| Assigned task |
Of the entries below, copy only those lines that contain the word "Open".

| The data |
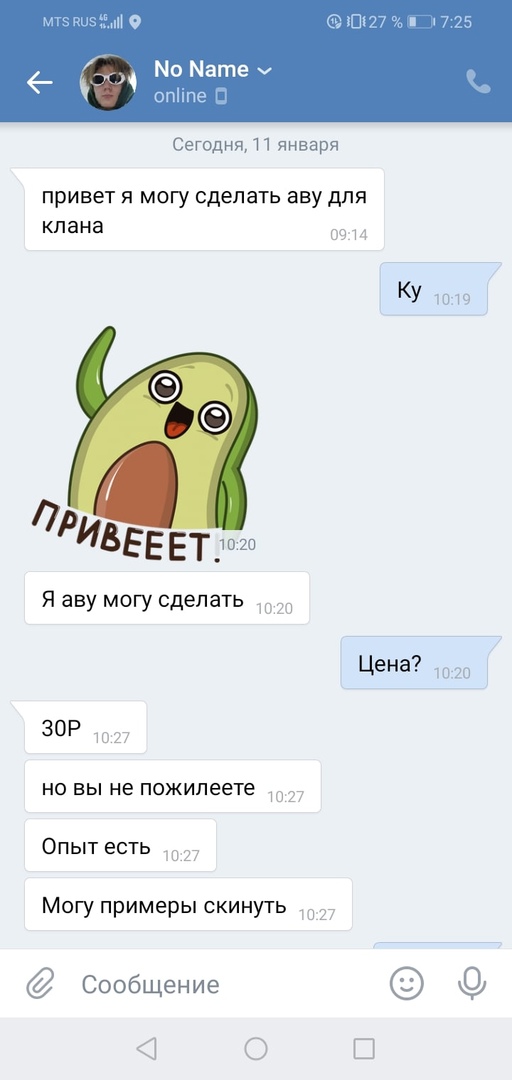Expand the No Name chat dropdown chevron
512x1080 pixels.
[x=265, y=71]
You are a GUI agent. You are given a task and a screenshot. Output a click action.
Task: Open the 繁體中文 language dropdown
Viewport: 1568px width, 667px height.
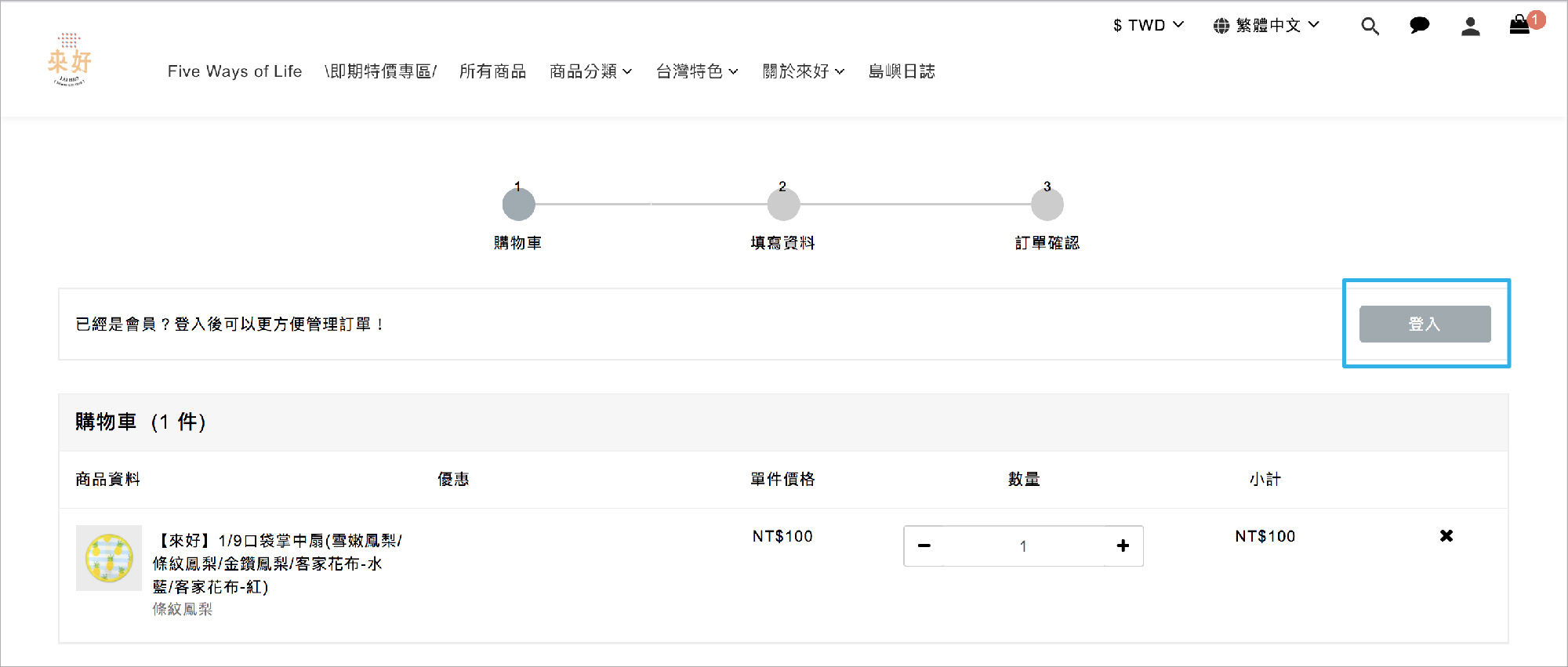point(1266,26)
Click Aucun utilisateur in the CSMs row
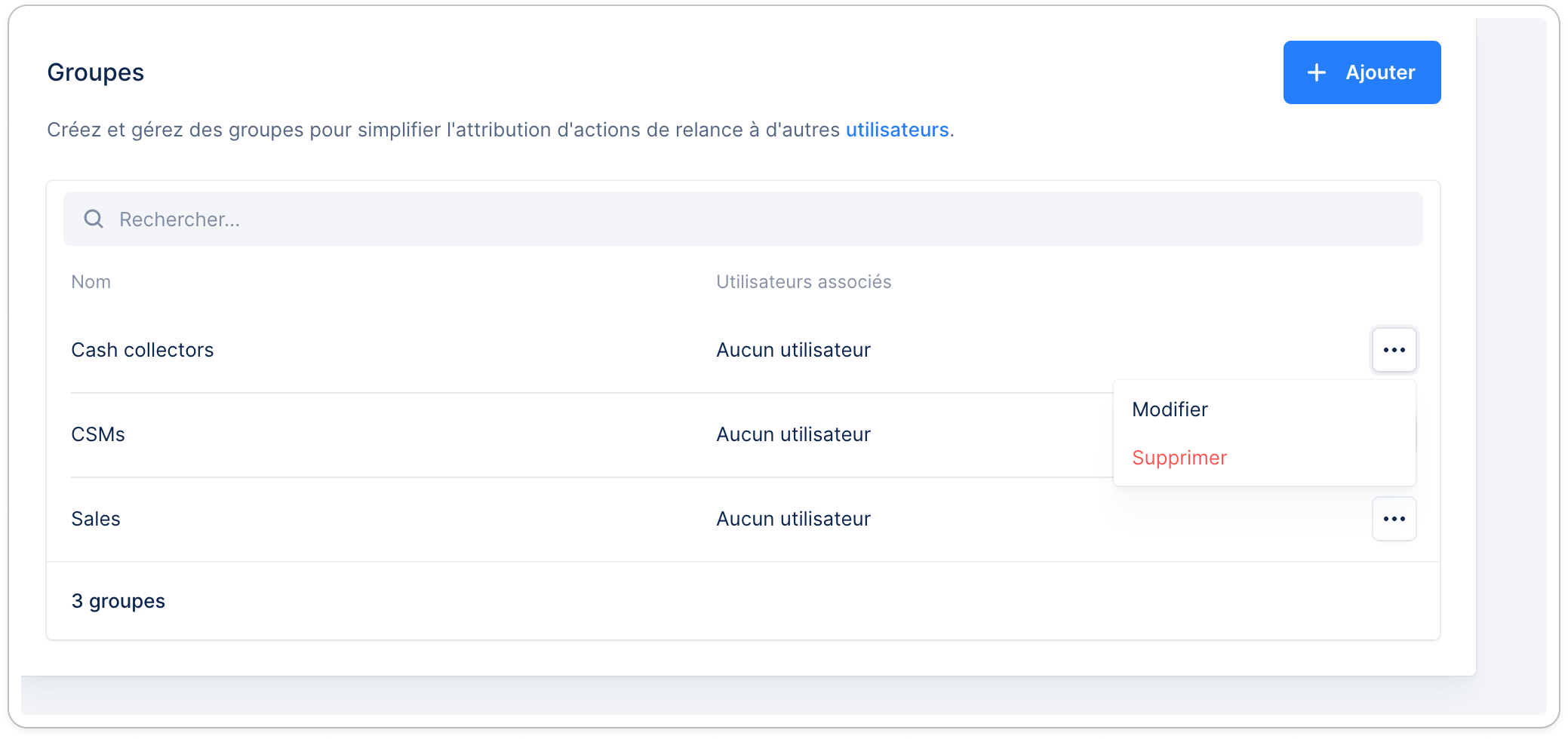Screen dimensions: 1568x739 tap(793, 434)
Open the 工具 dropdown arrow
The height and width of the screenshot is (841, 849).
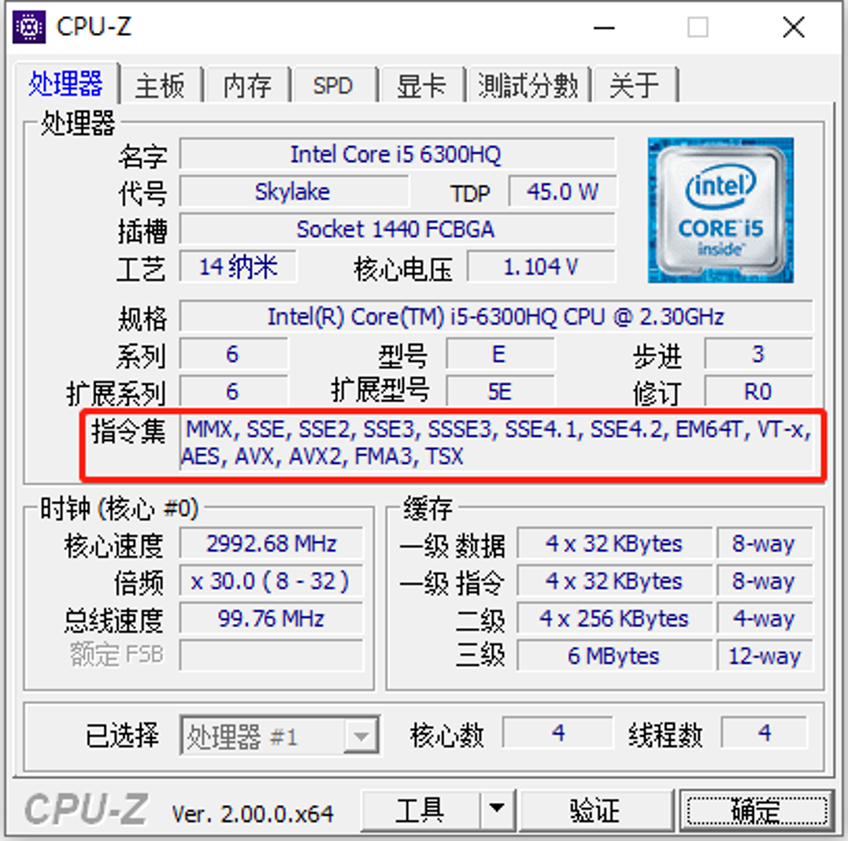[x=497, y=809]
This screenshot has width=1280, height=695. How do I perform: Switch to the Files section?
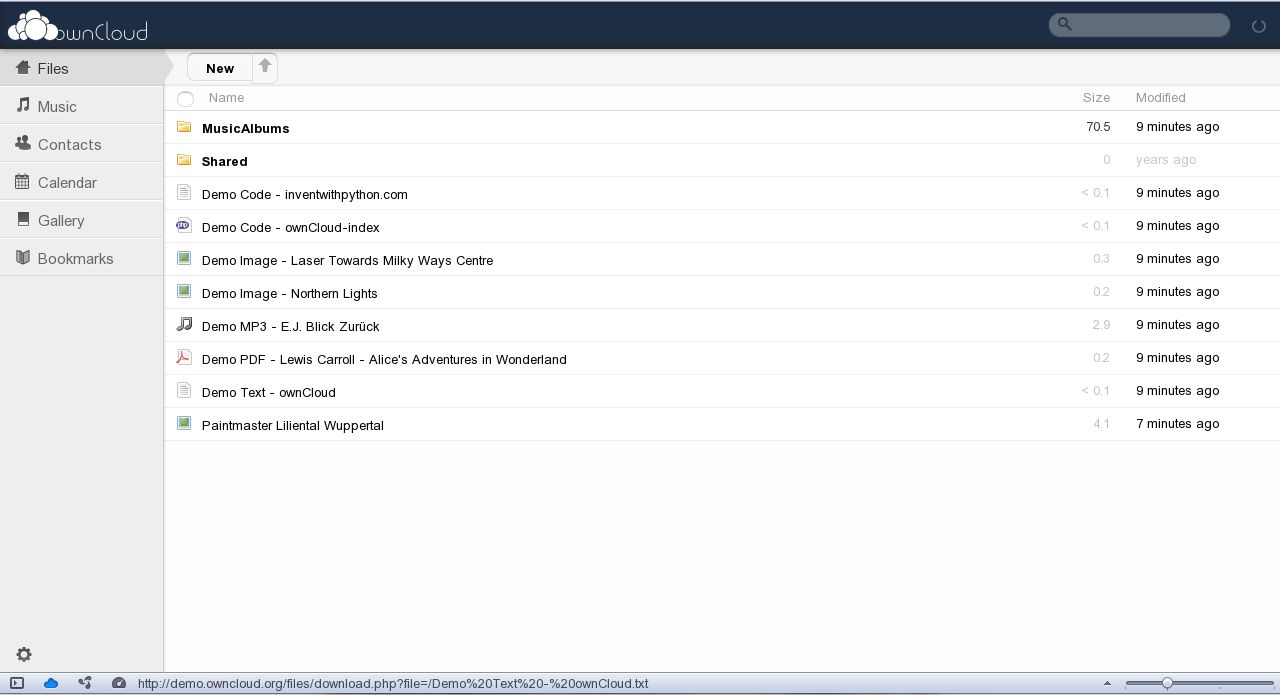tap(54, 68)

| Expected answer |
Task: Open the 繁體中文 language dropdown
Open the 工具 dropdown arrow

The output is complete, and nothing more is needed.